Главная | Обратная связь | Поможем написать вашу работу!
МегаЛекции

Таблица 17




Либерализм и религиозность интеллектуалов

 

Эти различия между элитами и публикой в идеологии, религиозности и приверженности нации порождают различия в отношении к национальной идентичности и ее «проявлениям» во внутренней и внешней политике страны. Как показано в главе 7, элиты и широкая публика принципиально различны в оценке значимости двух ключевых элементов американской идентичности, а именно «американской веры» и английского языка. Как замечает Джек Ситрин, «элиты привержены мультикультурализму, а упрямая публика поддерживает ассимиляцию и общую национальную идентичность»545. Эта пропасть во взглядах между элитами и широкой общественностью самым драматическим образом сказывается на американской внешней политике. Как продемонстрировал Ситрин с коллегами в своей работе 1994 года, «разнообразие мнений относительно международной роли Америки проистекает из разнообразия мнений относительно того, что значит быть американцем, то есть относительно сути американского национального характера. Установившаяся после Второй мировой войны гегемония космополитического либерализма и транснационализма оказалась недолговечной, несмотря на то, что у США сегодня не осталось сколько-нибудь серьезных соперников на мировой арене»546. Да, публика и элиты нередко выказывают единство взглядов по теми или иным вопросам внешней политики. Однако едва речь заходит о национальной идентичности и роли Америки в мире, выясняется, что позиции сторон не совпадают. Публика преимущественно озабочена обеспечением военной и общественной безопасности страны, развитием ее экономики и укреплением суверенитета. Элиты же тяготеют к обеспечению международной безопасности и стабильности, к участию в глобализации и экономическом развитии других государств. В 1998 году по тридцати четырем важнейшим вопросам внешней политики мнение национальных лидеров на 22–42 процента отличалось от мнения широкой публики. Кроме того, публика обычно более пессимистична, чем элиты. В том же 1998 году 58 процентов публики и лишь 23 процента представителей элит полагали, что в двадцать первом столетии насилия будет больше, чем в двадцатом; 40 процентов представителей элит и 19 процентов публики думали иначе. За три года до 11 сентября 2001 г. 84 процента публики и лишь 61 процент представителей элит полагали, что международный терроризм является «критической угрозой» безопасности США.

- **Что нужно сделать**:
1 > Переведите на английский язык предложение из фрагмента об элитах и публике: «Кроме того, публика обычно более пессимистична, чем элиты».
2 > Продолжите фрагмент о взглядах элит и публики на внешнюю политику США, начав сразу после его последнего предложения.

- **Строки данных**:
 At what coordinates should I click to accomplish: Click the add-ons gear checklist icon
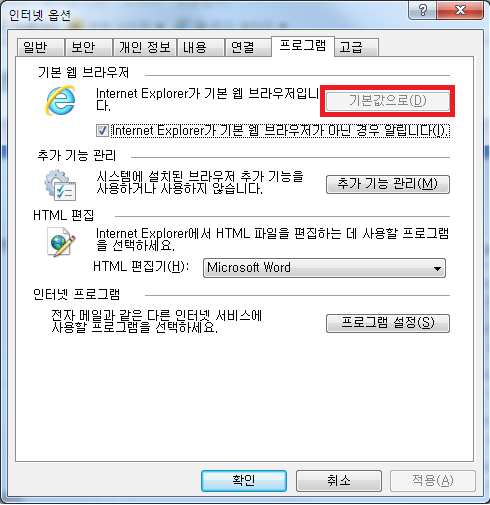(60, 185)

* * *

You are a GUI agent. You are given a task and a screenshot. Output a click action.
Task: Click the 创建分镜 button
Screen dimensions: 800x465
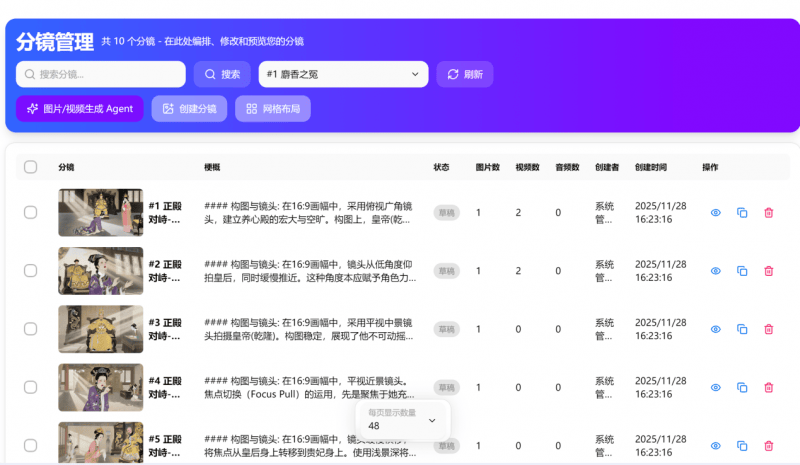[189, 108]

- **Список ответов**:
1 > In addition, the public is usually more pessimistic than the elites.

2 >
Национализм публики и транснационализм элит совершенно очевидны во множестве случаев. По результатам шести опросов общественного мнения, с 1978 по 1996 год, от 96 до 98 процентов представителей элит высказывались за широкое участие США в международных делах, тогда как среди публики сторонников интернационализма обнаружилось от 59 до 65 процентов[32]. За редкими исключениями публика куда менее охотно, чем элиты, поддерживает отправку американских воинских контингентов на защиту других стран. В 1998 году, например, от 27 до 46 процентов социальных меньшинств и от 51 до 79 процентов представителей элит высказались за участие армии США в отражении гипотетического вторжения Ирака в Саудовскую Аравию, арабов в Израиль, Северной Кореи в Южную, России в Польшу и Китая на Тайвань. С другой стороны, публика больше озабочена конфликтами вблизи американских границ. В 1998 году 38 процентов публики и лишь 18 процентов представителей элит поддержали идею о высадке десанта на Кубу в случае, если кубинцы выступят против режима Кастро; в 1990 году 54 процента публики и 20 процентов представителей элит одобрили участие американских войск в подавлении гипотетической революции в Мексике. Публика не одобряет использования американских ВС для защиты других стран, при этом подавляющее большинство (72 процента) общественности считают, что США не должны в одиночку разрешать международные кризисы и обходиться без поддержки союзников (а среди представителей элит за многосторонние действия высказались лишь 48 процентов). Вдобавок 57 процентов публики одобряют участие США в миротворческих операциях ООН в «горячих точках» земного шара, что также свидетельствует о приверженности американской общественности коллективным действиям.

Зато к экономической вовлеченности Америки в международные дела американская публика относится куда менее благосклонно. В 1998 году 87 процентов представителей элит и 54 процента публики полагали, что экономическая глобализация выгодна США, тогда как 12 процентов представителей элит и 35 процентов публики считали, что она оказывает преимущественно дурное или одновременно хорошее и дурное влияние на экономику Соединенных Штатов. По результатам опросов, проведенных с 1974 по 1998 год, не более 53 процентов публики и не менее 86 процентов представителей элит поддерживают идею экономической помощи другим странам. По результатам четырех социологических опросов, с 1980 по 1998 год, от 50 до 64 процентов публики и от 18 до 32 процентов представителей элит одобряли предложение о сокращении объемов экономической помощи. В 1998 году 82 процента представителей элит и лишь 25 процентов публики согласились с тем, что США должны присоединиться к другим странам и «вкладывать больше средств в МВФ для предотвращения мировых финансовых кризисов»; 51 процент публики и 15 процентов представителей элиты выразили сомнение в необходимости подобных шагов.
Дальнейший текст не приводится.